BEGIN MATERIAL SHOWN

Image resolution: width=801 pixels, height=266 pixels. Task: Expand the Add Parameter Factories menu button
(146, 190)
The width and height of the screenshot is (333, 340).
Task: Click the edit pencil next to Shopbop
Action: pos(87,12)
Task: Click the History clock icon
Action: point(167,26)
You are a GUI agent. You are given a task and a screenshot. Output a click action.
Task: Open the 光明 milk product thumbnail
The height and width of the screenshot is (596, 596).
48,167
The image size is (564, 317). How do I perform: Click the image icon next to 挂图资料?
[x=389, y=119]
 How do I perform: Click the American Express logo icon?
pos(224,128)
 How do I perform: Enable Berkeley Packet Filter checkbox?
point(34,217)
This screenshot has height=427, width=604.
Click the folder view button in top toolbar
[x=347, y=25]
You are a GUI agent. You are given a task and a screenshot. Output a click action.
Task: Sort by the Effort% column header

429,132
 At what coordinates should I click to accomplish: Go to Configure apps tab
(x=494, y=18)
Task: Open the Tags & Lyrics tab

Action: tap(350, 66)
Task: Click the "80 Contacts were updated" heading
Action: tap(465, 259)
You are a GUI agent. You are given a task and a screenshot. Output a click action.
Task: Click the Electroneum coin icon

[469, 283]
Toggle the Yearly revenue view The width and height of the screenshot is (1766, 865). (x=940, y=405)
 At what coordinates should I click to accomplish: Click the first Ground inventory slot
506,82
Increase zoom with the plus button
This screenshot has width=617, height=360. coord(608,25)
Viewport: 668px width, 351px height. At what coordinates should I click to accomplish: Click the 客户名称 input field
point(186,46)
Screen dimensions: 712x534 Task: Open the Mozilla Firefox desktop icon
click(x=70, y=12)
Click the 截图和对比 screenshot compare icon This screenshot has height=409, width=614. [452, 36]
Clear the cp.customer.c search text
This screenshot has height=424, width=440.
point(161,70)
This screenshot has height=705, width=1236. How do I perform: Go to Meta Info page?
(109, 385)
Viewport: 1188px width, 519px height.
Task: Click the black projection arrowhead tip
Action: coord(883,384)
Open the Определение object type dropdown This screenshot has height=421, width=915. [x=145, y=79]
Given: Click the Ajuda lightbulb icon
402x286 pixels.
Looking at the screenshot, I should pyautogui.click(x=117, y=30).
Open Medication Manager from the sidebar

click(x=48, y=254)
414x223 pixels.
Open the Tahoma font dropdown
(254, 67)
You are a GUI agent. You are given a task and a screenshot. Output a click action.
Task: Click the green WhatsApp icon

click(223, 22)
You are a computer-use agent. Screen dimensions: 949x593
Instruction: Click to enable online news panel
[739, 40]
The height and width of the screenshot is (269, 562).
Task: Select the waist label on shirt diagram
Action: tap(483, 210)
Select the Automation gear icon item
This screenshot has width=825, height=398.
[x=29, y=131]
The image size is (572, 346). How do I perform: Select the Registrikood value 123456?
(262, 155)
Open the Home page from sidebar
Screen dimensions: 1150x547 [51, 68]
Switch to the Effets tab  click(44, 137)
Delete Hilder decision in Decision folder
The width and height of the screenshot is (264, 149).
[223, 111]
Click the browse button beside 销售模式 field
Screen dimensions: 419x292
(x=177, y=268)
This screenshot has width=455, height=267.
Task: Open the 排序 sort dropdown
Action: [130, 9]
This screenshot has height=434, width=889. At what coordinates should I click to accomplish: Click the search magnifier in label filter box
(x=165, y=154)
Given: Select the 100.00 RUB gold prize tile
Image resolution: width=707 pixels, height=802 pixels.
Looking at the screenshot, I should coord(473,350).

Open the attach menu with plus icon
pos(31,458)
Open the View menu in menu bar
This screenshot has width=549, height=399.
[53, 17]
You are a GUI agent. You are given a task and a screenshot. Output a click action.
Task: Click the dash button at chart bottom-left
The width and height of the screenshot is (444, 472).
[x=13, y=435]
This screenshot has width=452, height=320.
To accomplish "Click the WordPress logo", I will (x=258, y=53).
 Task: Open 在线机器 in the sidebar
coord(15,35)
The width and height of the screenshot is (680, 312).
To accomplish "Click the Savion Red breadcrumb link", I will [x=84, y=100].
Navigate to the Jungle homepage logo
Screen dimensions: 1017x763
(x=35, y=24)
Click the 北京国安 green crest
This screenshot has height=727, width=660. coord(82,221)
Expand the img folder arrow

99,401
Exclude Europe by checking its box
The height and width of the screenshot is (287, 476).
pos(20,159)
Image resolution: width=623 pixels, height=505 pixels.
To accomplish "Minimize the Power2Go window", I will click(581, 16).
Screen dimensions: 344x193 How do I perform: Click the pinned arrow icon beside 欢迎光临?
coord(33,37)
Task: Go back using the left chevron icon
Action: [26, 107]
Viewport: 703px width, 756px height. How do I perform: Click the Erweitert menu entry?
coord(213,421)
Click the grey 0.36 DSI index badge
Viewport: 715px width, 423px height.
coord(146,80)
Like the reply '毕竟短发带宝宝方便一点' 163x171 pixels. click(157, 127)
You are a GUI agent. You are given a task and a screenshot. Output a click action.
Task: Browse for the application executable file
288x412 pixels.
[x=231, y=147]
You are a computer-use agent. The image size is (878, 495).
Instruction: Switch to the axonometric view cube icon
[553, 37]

END MATERIAL SHOWN

**GIVEN TASK**
Rewrite every line of the records above as a numbered list, and leave out the blank lines.

**RESULT OF THIS TASK**
1. Image resolution: width=801 pixels, height=266 pixels. Task: Expand the Add Parameter Factories menu button
2. (146, 190)
3. The width and height of the screenshot is (333, 340).
4. Task: Click the edit pencil next to Shopbop
5. Action: pos(87,12)
6. Task: Click the History clock icon
7. Action: point(167,26)
8. You are a GUI agent. You are given a task and a screenshot. Output a click action.
9. Task: Open the 光明 milk product thumbnail
10. The height and width of the screenshot is (596, 596).
11. 48,167
12. The image size is (564, 317). How do I perform: Click the image icon next to 挂图资料?
13. [x=389, y=119]
14.  How do I perform: Click the American Express logo icon?
15. pos(224,128)
16.  How do I perform: Enable Berkeley Packet Filter checkbox?
17. point(34,217)
18. This screenshot has height=427, width=604.
19. Click the folder view button in top toolbar
20. [x=347, y=25]
21. You are a GUI agent. You are given a task and a screenshot. Output a click action.
22. Task: Sort by the Effort% column header
23. 429,132
24.  At what coordinates should I click to accomplish: Go to Configure apps tab
25. (x=494, y=18)
26. Task: Open the Tags & Lyrics tab
27. Action: tap(350, 66)
28. Task: Click the "80 Contacts were updated" heading
29. Action: tap(465, 259)
30. You are a GUI agent. You are given a task and a screenshot. Output a click action.
31. Task: Click the Electroneum coin icon
32. [469, 283]
33. Toggle the Yearly revenue view The width and height of the screenshot is (1766, 865). (x=940, y=405)
34.  At what coordinates should I click to accomplish: Click the first Ground inventory slot
35. 506,82
36. Increase zoom with the plus button
37. This screenshot has width=617, height=360. coord(608,25)
38. Viewport: 668px width, 351px height. At what coordinates should I click to accomplish: Click the 客户名称 input field
39. point(186,46)
40. Screen dimensions: 712x534 Task: Open the Mozilla Firefox desktop icon
41. click(x=70, y=12)
42. Click the 截图和对比 screenshot compare icon This screenshot has height=409, width=614. [452, 36]
43. Clear the cp.customer.c search text
44. This screenshot has height=424, width=440.
45. point(161,70)
46. This screenshot has height=705, width=1236. How do I perform: Go to Meta Info page?
47. (109, 385)
48. Viewport: 1188px width, 519px height.
49. Task: Click the black projection arrowhead tip
50. Action: coord(883,384)
51. Open the Определение object type dropdown This screenshot has height=421, width=915. [x=145, y=79]
52. Given: Click the Ajuda lightbulb icon
53. 402x286 pixels.
54. Looking at the screenshot, I should pyautogui.click(x=117, y=30).
55. Open Medication Manager from the sidebar
56. click(x=48, y=254)
57. 414x223 pixels.
58. Open the Tahoma font dropdown
59. (254, 67)
60. You are a GUI agent. You are given a task and a screenshot. Output a click action.
61. Task: Click the green WhatsApp icon
62. click(223, 22)
63. You are a computer-use agent. Screen dimensions: 949x593
64. Instruction: Click to enable online news panel
65. [739, 40]
66. The height and width of the screenshot is (269, 562).
67. Task: Select the waist label on shirt diagram
68. Action: tap(483, 210)
69. Select the Automation gear icon item
70. This screenshot has width=825, height=398.
71. [x=29, y=131]
72. The image size is (572, 346). How do I perform: Select the Registrikood value 123456?
73. (262, 155)
74. Open the Home page from sidebar
75. Screen dimensions: 1150x547 [51, 68]
76. Switch to the Effets tab  click(44, 137)
77. Delete Hilder decision in Decision folder
78. The width and height of the screenshot is (264, 149).
79. [223, 111]
80. Click the browse button beside 销售模式 field
81. Screen dimensions: 419x292
82. (x=177, y=268)
83. This screenshot has width=455, height=267.
84. Task: Open the 排序 sort dropdown
85. Action: [130, 9]
86. This screenshot has height=434, width=889. At what coordinates should I click to accomplish: Click the search magnifier in label filter box
87. (x=165, y=154)
88. Given: Select the 100.00 RUB gold prize tile
89. Image resolution: width=707 pixels, height=802 pixels.
90. Looking at the screenshot, I should coord(473,350).
91. Open the attach menu with plus icon
92. pos(31,458)
93. Open the View menu in menu bar
94. This screenshot has width=549, height=399.
95. [53, 17]
96. You are a GUI agent. You are given a task and a screenshot. Output a click action.
97. Task: Click the dash button at chart bottom-left
98. The width and height of the screenshot is (444, 472).
99. [x=13, y=435]
100. This screenshot has width=452, height=320.
101. To accomplish "Click the WordPress logo", I will (x=258, y=53).
102.  Task: Open 在线机器 in the sidebar
103. coord(15,35)
104. The width and height of the screenshot is (680, 312).
105. To accomplish "Click the Savion Red breadcrumb link", I will [x=84, y=100].
106. Navigate to the Jungle homepage logo
107. Screen dimensions: 1017x763
108. (x=35, y=24)
109. Click the 北京国安 green crest
110. This screenshot has height=727, width=660. coord(82,221)
111. Expand the img folder arrow
112. 99,401
113. Exclude Europe by checking its box
114. The height and width of the screenshot is (287, 476).
115. pos(20,159)
116. Image resolution: width=623 pixels, height=505 pixels.
117. To accomplish "Minimize the Power2Go window", I will click(581, 16).
118. Screen dimensions: 344x193 How do I perform: Click the pinned arrow icon beside 欢迎光临?
119. coord(33,37)
120. Task: Go back using the left chevron icon
121. Action: [26, 107]
122. Viewport: 703px width, 756px height. How do I perform: Click the Erweitert menu entry?
123. coord(213,421)
124. Click the grey 0.36 DSI index badge
125. Viewport: 715px width, 423px height.
126. coord(146,80)
127. Like the reply '毕竟短发带宝宝方便一点' 163x171 pixels. click(157, 127)
128. You are a GUI agent. You are given a task and a screenshot. Output a click action.
129. Task: Browse for the application executable file
130. 288x412 pixels.
131. [x=231, y=147]
132. You are a computer-use agent. The image size is (878, 495).
133. Instruction: Switch to the axonometric view cube icon
134. [553, 37]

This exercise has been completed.